Officials from SISENE toured the cancer clinic and nearby Cancer Research Center on Thursday. They will be aided by a $100,000 grant from the Georgia Research Alliance to help in developing the company.

They hope to develop a protein called NOV c-ter as a potential treatment for glioblastoma multiforme, a deadly tumor that strikes 18,500 people a year in the U.S., according to GHSU. There is only one drug approved to treat it, and the median survival time is about 18 months.

The protein appears to inhibit another protein called andrenomedullin that is involved in the growth of new blood vessels.

So far in testing in mice, it appears to inhibit the tumor’s ability to form new blood vessels and “we do get the starvation of the tumor and an anti-tumor effect indirectly,” said Dr.
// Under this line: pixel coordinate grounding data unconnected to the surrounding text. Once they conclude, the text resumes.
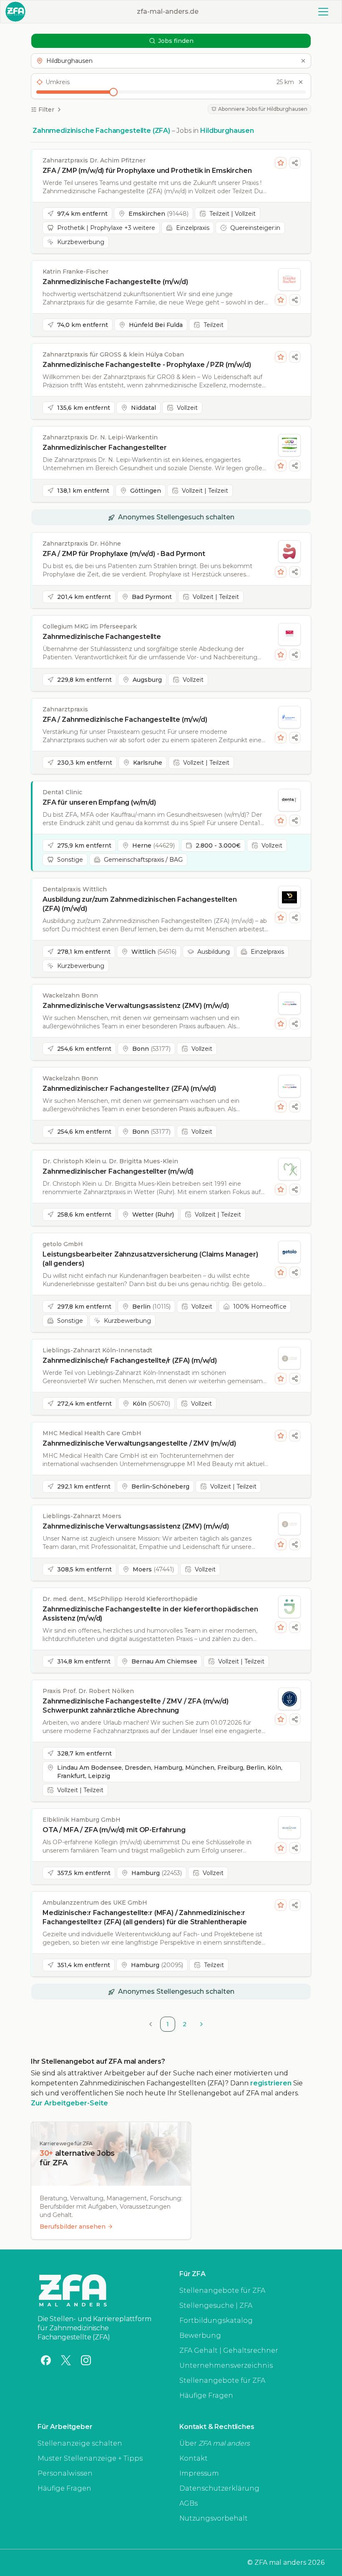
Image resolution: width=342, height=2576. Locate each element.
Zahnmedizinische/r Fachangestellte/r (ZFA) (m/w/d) (130, 1360)
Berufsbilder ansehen (73, 2226)
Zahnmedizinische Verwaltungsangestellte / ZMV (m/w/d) (139, 1443)
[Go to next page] (201, 2024)
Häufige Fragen (206, 2395)
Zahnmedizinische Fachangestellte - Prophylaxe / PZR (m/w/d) (147, 365)
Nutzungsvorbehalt (213, 2518)
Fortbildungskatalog (216, 2320)
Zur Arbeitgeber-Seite (69, 2103)
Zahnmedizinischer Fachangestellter (105, 447)
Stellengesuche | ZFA (215, 2305)
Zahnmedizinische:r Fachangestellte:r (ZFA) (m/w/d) (129, 1088)
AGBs (188, 2503)
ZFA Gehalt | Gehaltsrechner (228, 2350)
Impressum (199, 2473)
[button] (170, 60)
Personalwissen (65, 2473)
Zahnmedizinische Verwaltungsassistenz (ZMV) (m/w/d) (136, 1006)
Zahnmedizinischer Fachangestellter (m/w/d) (118, 1171)
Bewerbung (200, 2335)
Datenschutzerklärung (219, 2488)
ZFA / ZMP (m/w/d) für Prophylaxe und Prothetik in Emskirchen (147, 171)
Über (214, 2443)
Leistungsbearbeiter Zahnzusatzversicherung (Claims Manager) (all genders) (150, 1258)
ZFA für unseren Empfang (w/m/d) (99, 802)
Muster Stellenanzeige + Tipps (90, 2458)
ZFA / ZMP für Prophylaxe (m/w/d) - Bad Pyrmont (124, 554)
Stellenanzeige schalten (80, 2443)
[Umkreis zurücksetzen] (301, 82)
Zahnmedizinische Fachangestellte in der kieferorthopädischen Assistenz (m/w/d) (150, 1613)
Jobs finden (176, 41)
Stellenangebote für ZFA (222, 2290)
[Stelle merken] (281, 163)
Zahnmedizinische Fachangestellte (102, 637)
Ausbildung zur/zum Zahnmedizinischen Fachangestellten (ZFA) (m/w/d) (140, 904)
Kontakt (193, 2458)
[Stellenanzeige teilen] (295, 163)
Olivier Rixe, a neuro-oncologist and director of the experimental therapeutics program in the Division of Hematology/Oncology at GHSU.

There do not seem to be toxic side effects in the mice, he said.

“It is always a concern, of course, inhibiting a normal protein,” Rixe said. “But it seems to be quite specific because this adrenomedullin is overexpressed in the tumor and is not overexpressed in normal tissue.”

The next step could be testing the agent in primates, Rixe said. There is a lot more work to be done to understand the process and how the drug behaves in the body, said Dr. Jean Marsac, the CEO of SISENE.

“All of these things have to be known (to show) how the drug is working,” he said.

GHSU offers exciting expertise, such as working in zebrafish models, that can provide quick and relevant data on those issues, Marsac said.

“That’s a great model at this step” in development, he said.

If the company were trying to do such collaboration in Europe, it might have to go to several countries to find that kind of expertise, said Dr. Martine Garreau, the general manager of SISENE.

“Here, you have the concentration of all of this scientific expertise,” she said.

“This is a platform of excellence,” Marsac said, adding that the GHSU researchers are known worldwide.

Developing the agent in Augusta will also make it easier to get approval from the Food and Drug Administration, Garreau said.

The company made the connection to GHSU through Rixe, who is French and worked in Paris with a company co-founder, Dr. Jean Plouet, but now it will be a partner with GHSU, Rixe said.

“We will hopefully make this company, a French company, a Georgia company,” he said.